#### WHAT YOU HAVE TO DO
The entries below should be output exactly as written.
*** EXCERPTED RECORDS Section Begins ***
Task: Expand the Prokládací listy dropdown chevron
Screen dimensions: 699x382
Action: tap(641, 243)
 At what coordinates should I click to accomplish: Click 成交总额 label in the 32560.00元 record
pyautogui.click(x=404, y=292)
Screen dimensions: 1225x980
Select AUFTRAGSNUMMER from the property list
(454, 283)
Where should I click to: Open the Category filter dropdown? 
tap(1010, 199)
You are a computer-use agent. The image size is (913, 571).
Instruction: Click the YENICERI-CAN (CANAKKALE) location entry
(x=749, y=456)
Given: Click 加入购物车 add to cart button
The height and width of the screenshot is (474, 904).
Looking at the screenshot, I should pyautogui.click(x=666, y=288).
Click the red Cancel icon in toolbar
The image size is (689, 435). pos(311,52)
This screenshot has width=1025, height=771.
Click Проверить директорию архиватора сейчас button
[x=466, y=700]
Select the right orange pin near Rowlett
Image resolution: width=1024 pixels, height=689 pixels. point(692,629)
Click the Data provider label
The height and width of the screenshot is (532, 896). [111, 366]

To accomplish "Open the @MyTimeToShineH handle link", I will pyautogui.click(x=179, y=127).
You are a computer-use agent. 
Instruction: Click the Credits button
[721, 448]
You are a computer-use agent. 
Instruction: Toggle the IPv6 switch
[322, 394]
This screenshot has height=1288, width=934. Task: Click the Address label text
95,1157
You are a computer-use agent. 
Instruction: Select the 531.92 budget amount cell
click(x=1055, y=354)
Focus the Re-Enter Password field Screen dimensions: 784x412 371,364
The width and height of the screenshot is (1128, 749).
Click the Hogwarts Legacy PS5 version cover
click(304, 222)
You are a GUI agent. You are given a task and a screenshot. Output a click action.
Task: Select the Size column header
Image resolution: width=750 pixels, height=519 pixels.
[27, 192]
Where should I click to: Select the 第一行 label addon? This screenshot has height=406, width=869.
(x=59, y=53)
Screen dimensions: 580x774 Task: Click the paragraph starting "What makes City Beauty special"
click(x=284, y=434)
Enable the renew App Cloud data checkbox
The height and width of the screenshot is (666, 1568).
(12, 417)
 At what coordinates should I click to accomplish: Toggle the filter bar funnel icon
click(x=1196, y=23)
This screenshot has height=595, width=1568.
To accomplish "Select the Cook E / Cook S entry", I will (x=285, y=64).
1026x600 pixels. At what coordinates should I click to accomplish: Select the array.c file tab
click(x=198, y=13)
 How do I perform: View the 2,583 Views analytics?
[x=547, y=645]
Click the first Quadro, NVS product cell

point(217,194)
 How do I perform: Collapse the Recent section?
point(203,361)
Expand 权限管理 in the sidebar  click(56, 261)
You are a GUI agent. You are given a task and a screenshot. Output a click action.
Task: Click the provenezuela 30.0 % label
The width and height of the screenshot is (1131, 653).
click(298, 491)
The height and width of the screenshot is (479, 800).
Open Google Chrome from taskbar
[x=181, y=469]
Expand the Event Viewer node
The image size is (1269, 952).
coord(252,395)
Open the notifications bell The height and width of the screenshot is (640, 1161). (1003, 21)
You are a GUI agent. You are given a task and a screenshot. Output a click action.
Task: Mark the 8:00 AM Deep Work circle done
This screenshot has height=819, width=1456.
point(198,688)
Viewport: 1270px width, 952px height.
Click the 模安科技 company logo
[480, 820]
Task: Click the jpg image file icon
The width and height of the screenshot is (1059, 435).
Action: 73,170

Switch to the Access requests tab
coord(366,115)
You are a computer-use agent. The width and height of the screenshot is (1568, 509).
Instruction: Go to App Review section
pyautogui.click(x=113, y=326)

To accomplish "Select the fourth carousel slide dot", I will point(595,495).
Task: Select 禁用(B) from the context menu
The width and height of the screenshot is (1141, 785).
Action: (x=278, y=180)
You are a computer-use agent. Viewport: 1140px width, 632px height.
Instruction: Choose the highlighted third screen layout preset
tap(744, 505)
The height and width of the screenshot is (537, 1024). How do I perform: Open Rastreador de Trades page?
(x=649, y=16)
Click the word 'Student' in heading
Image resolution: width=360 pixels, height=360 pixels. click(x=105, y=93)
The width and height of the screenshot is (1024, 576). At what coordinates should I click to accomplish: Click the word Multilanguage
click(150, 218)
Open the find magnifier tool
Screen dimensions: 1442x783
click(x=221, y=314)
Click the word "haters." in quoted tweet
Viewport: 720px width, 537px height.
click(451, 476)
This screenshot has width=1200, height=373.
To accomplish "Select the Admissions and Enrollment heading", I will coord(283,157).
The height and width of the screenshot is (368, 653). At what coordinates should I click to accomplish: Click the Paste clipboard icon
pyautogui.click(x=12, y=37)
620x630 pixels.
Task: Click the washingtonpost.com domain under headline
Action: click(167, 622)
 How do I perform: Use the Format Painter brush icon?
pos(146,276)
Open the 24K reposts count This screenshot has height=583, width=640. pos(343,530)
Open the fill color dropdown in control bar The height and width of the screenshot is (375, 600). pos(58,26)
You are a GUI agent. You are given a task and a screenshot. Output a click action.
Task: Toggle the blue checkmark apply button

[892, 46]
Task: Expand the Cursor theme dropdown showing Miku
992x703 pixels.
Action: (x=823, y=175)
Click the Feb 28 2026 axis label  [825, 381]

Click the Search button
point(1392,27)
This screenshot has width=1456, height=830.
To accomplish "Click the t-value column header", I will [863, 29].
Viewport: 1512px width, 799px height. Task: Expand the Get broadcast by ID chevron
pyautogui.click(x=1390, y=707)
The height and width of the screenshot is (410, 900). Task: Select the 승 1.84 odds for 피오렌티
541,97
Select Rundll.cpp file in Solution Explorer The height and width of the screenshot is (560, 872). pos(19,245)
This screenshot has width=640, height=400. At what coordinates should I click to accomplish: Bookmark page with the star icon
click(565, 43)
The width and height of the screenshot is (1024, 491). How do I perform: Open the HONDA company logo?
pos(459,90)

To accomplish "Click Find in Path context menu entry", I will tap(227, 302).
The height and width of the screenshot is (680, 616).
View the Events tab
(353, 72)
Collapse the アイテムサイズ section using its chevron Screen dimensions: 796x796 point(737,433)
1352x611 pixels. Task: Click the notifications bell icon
*** EXCERPTED RECORDS Section Ends ***
#### SOLVED PROBLEM
Task: Expand the Prokládací listy dropdown chevron
Screen dimensions: 699x382
Action: tap(641, 243)
 At what coordinates should I click to accomplish: Click 成交总额 label in the 32560.00元 record
pyautogui.click(x=404, y=292)
Screen dimensions: 1225x980
Select AUFTRAGSNUMMER from the property list
(454, 283)
Where should I click to: Open the Category filter dropdown? 
tap(1010, 199)
You are a computer-use agent. The image size is (913, 571).
Instruction: Click the YENICERI-CAN (CANAKKALE) location entry
(x=749, y=456)
Given: Click 加入购物车 add to cart button
The height and width of the screenshot is (474, 904).
Looking at the screenshot, I should pyautogui.click(x=666, y=288).
Click the red Cancel icon in toolbar
The image size is (689, 435). pos(311,52)
This screenshot has width=1025, height=771.
Click Проверить директорию архиватора сейчас button
[x=466, y=700]
Select the right orange pin near Rowlett
Image resolution: width=1024 pixels, height=689 pixels. point(692,629)
Click the Data provider label
The height and width of the screenshot is (532, 896). [111, 366]

To accomplish "Open the @MyTimeToShineH handle link", I will pyautogui.click(x=179, y=127).
You are a computer-use agent. 
Instruction: Click the Credits button
[721, 448]
You are a computer-use agent. 
Instruction: Toggle the IPv6 switch
[322, 394]
This screenshot has height=1288, width=934. Task: Click the Address label text
95,1157
You are a computer-use agent. 
Instruction: Select the 531.92 budget amount cell
click(x=1055, y=354)
Focus the Re-Enter Password field Screen dimensions: 784x412 371,364
The width and height of the screenshot is (1128, 749).
Click the Hogwarts Legacy PS5 version cover
click(304, 222)
You are a GUI agent. You are given a task and a screenshot. Output a click action.
Task: Select the Size column header
Image resolution: width=750 pixels, height=519 pixels.
[27, 192]
Where should I click to: Select the 第一行 label addon? This screenshot has height=406, width=869.
(x=59, y=53)
Screen dimensions: 580x774 Task: Click the paragraph starting "What makes City Beauty special"
click(x=284, y=434)
Enable the renew App Cloud data checkbox
The height and width of the screenshot is (666, 1568).
(12, 417)
 At what coordinates should I click to accomplish: Toggle the filter bar funnel icon
click(x=1196, y=23)
This screenshot has height=595, width=1568.
To accomplish "Select the Cook E / Cook S entry", I will (x=285, y=64).
1026x600 pixels. At what coordinates should I click to accomplish: Select the array.c file tab
click(x=198, y=13)
 How do I perform: View the 2,583 Views analytics?
[x=547, y=645]
Click the first Quadro, NVS product cell

point(217,194)
 How do I perform: Collapse the Recent section?
point(203,361)
Expand 权限管理 in the sidebar  click(56, 261)
You are a GUI agent. You are given a task and a screenshot. Output a click action.
Task: Click the provenezuela 30.0 % label
The width and height of the screenshot is (1131, 653).
click(298, 491)
The height and width of the screenshot is (479, 800).
Open Google Chrome from taskbar
[x=181, y=469]
Expand the Event Viewer node
The image size is (1269, 952).
coord(252,395)
Open the notifications bell The height and width of the screenshot is (640, 1161). (1003, 21)
You are a GUI agent. You are given a task and a screenshot. Output a click action.
Task: Mark the 8:00 AM Deep Work circle done
This screenshot has height=819, width=1456.
point(198,688)
Viewport: 1270px width, 952px height.
Click the 模安科技 company logo
[480, 820]
Task: Click the jpg image file icon
The width and height of the screenshot is (1059, 435).
Action: 73,170

Switch to the Access requests tab
coord(366,115)
You are a computer-use agent. The width and height of the screenshot is (1568, 509).
Instruction: Go to App Review section
pyautogui.click(x=113, y=326)

To accomplish "Select the fourth carousel slide dot", I will point(595,495).
Task: Select 禁用(B) from the context menu
The width and height of the screenshot is (1141, 785).
Action: (x=278, y=180)
You are a computer-use agent. Viewport: 1140px width, 632px height.
Instruction: Choose the highlighted third screen layout preset
tap(744, 505)
The height and width of the screenshot is (537, 1024). How do I perform: Open Rastreador de Trades page?
(x=649, y=16)
Click the word 'Student' in heading
Image resolution: width=360 pixels, height=360 pixels. click(x=105, y=93)
The width and height of the screenshot is (1024, 576). At what coordinates should I click to accomplish: Click the word Multilanguage
click(150, 218)
Open the find magnifier tool
Screen dimensions: 1442x783
click(x=221, y=314)
Click the word "haters." in quoted tweet
Viewport: 720px width, 537px height.
click(451, 476)
This screenshot has width=1200, height=373.
To accomplish "Select the Admissions and Enrollment heading", I will coord(283,157).
The height and width of the screenshot is (368, 653). At what coordinates should I click to accomplish: Click the Paste clipboard icon
pyautogui.click(x=12, y=37)
620x630 pixels.
Task: Click the washingtonpost.com domain under headline
Action: click(167, 622)
 How do I perform: Use the Format Painter brush icon?
pos(146,276)
Open the 24K reposts count This screenshot has height=583, width=640. pos(343,530)
Open the fill color dropdown in control bar The height and width of the screenshot is (375, 600). pos(58,26)
You are a GUI agent. You are given a task and a screenshot. Output a click action.
Task: Toggle the blue checkmark apply button

[892, 46]
Task: Expand the Cursor theme dropdown showing Miku
992x703 pixels.
Action: (x=823, y=175)
Click the Feb 28 2026 axis label  [825, 381]

Click the Search button
point(1392,27)
This screenshot has width=1456, height=830.
To accomplish "Click the t-value column header", I will [863, 29].
Viewport: 1512px width, 799px height. Task: Expand the Get broadcast by ID chevron
pyautogui.click(x=1390, y=707)
The height and width of the screenshot is (410, 900). Task: Select the 승 1.84 odds for 피오렌티
541,97
Select Rundll.cpp file in Solution Explorer The height and width of the screenshot is (560, 872). pos(19,245)
This screenshot has width=640, height=400. At what coordinates should I click to accomplish: Bookmark page with the star icon
click(565, 43)
The width and height of the screenshot is (1024, 491). How do I perform: Open the HONDA company logo?
pos(459,90)

To accomplish "Click Find in Path context menu entry", I will tap(227, 302).
The height and width of the screenshot is (680, 616).
View the Events tab
(353, 72)
Collapse the アイテムサイズ section using its chevron Screen dimensions: 796x796 point(737,433)
1352x611 pixels. Task: Click the notifications bell icon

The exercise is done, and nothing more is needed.